Aqui está um campino fumando também gravemente o seu cigarro de papel, que me vai emprestar lume.

– «Dou-lho eu, senhor...» acode cortesmente outra figura mui diversa, cujas feições, trajo e modos singularmente contrastam com os do moçárabe ribatejano.

Acenderam-se os charutos, e atentámos mais devagar na companhia em que estávamos.

Era com efeito notável e interessante o grupo a que tínhamos chegado, e destacava pitorescamente do resto dos passageiros, mistura híbrida de trajos e feições descaracterizadas e vulgares – que abunda nos arredores de uma grande cidade marítima e comercial. – Não assim este grupo mais separado com que fomos topar. Constava ele de uns doze homens ; cinco eram desses famosos atletas da Alhandra que vão todos os domingos colher o pulverem olympicum da praça de Sant'Ana, e que, à voz soberana e irresistível de: à unha, à cernelha!... correm a arcar com mais generosos, não mais possantes, animais que eles, ao som das imensas palmas, e a troco dos raros pintos por que se manifesta o sempre clamoroso e sempre vazio entusiasmo das multidões. Voltavam à sua terra os meus cinco lutadores ainda em trajo de praça, ainda esmurrados e cheios de glória da contenda da véspera. Mas ao pé destes cinco e de altercação com eles – já direi porquê – estavam seis ou sete homens que em tudo pareciam os seus antípodas.
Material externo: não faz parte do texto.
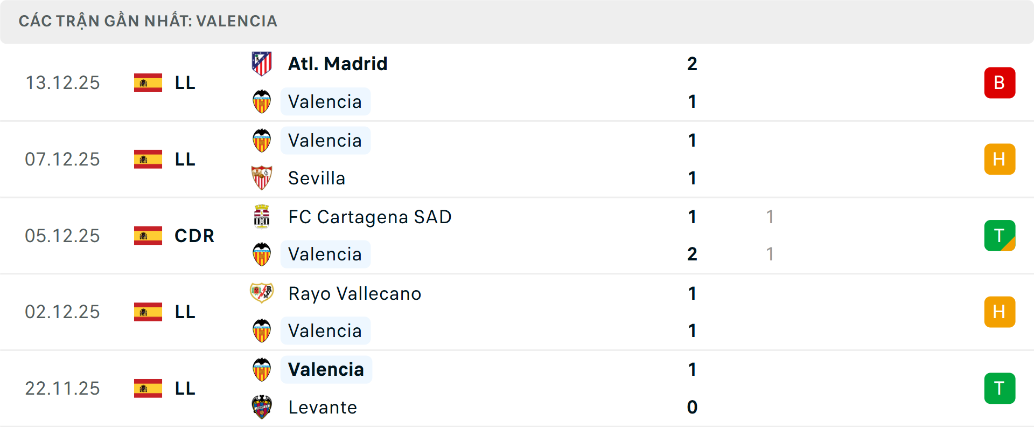Click the CDR competition label

194,236
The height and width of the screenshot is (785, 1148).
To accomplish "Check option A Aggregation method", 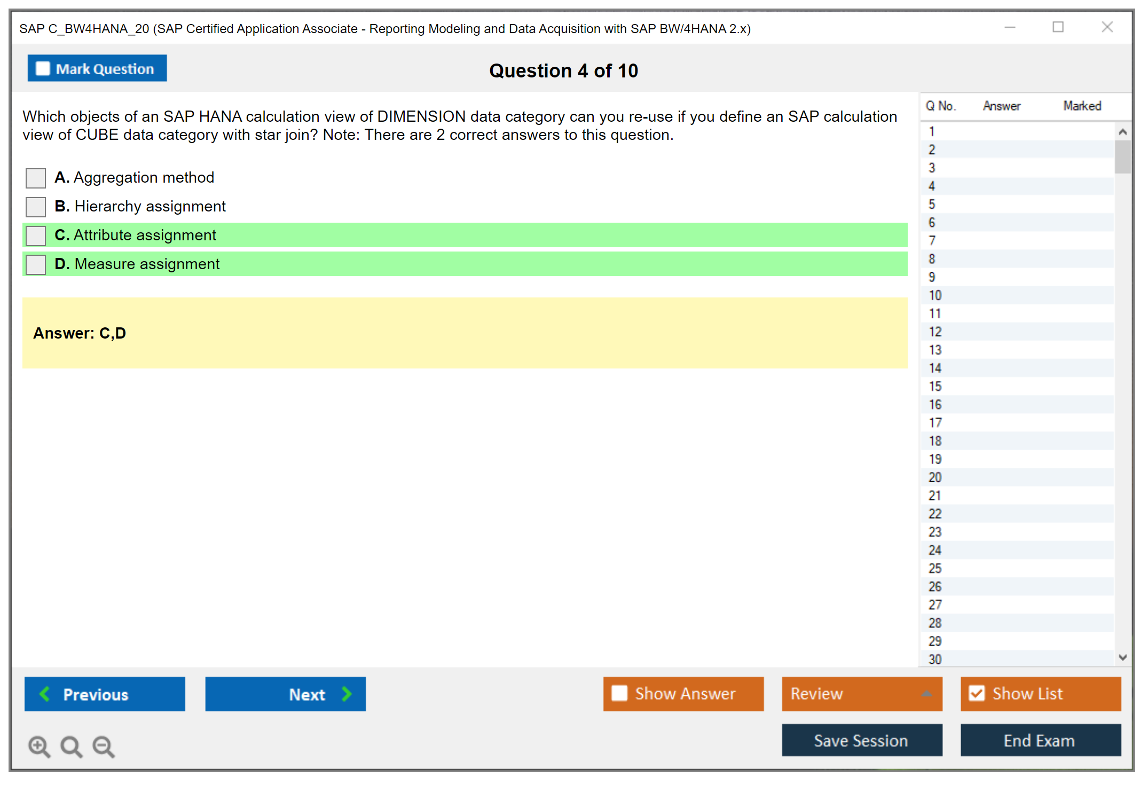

Em vez do calção amarelo e da jaqueta de ramagem que caracterizam o homem do forcado, estes vestiam o amplo saiote grego dos varinos, e o tabardo arrequifado siciliano de pano de varas. O campino, assim como o saloio, têm o cunho da raça africana; estes são da família pelasga: feições regulares e móveis, a forma ágil.

Ora os homens do Norte estavam disputando com os homens do Sul: a questão fora interrompida com a nossa chegada à proa do barco. Mas um dos Ílhavos – bela e poética figura de homem –, voltando-se para nós, disse naquele seu tom acentuado: «Pois aqui está quem há-de decidir: vejam nos senhores. Eles, por agarrar um toiro, cuidam que são mais que ninguém, que não há quem lhes chegue. E os senhores, a serem cá de Lisboa, hão-de dizer que sim. Mas nós...» – «Nenhum de nós é de Lisboa: só este senhor que aqui vem agora.»

Era o C. da T. que chegava.

– «Este conheço eu; este é dos nossos!» bradou um homem de forcado, assim que o viu: «Isto é um fidalgo como se quer. Nunca o vi numa ferra, isso é verdade; mas aqui de Valada a Almeirim ninguém corre mais do que ele por sol e por chuva, e há-de saber o que é um boi de lei, e o que é lidar com gado.» – «Pois ouçamos lá a questão.»

– «Não é questão», tornou o Ílhavo: «mas, se este senhor fidalgo anda por Almeirim, para Almeirim vamos nós que era uma charneca o outro dia, e hoje é um jardim benza-o Deus! – mas não foram os campinos que o fizeram, foi a nossa gente que o sachou e plantou, e o fez o que é, e fez terra das areias da charneca.»

– «Lá isso é verdade.»

– «Não, não é! Que está forte habilidade fazer dar trigo aqui aos nateiros do Tejo, que é como quem semeia em manteiga. É uma lavoura que a faz Deus por Sua mão, regar e adubar e tudo – e o que Deus não faz, não fazem eles, que nem sabem ter mão nesses mouchões co plantio das árvores: só lá por cima é que algumas têm metido, e é bem pouco para o rio que é, e as ricas terras que lhes levam as enchentes.» – «Mas nós, pé no barco pé na terra, tão depressa estamos a sachar o milho na charneca, como vimos por aí abaixo com a vara no peito, e o saveiro a pegar na areia por não haver água... mas sempre labutando pela vida.»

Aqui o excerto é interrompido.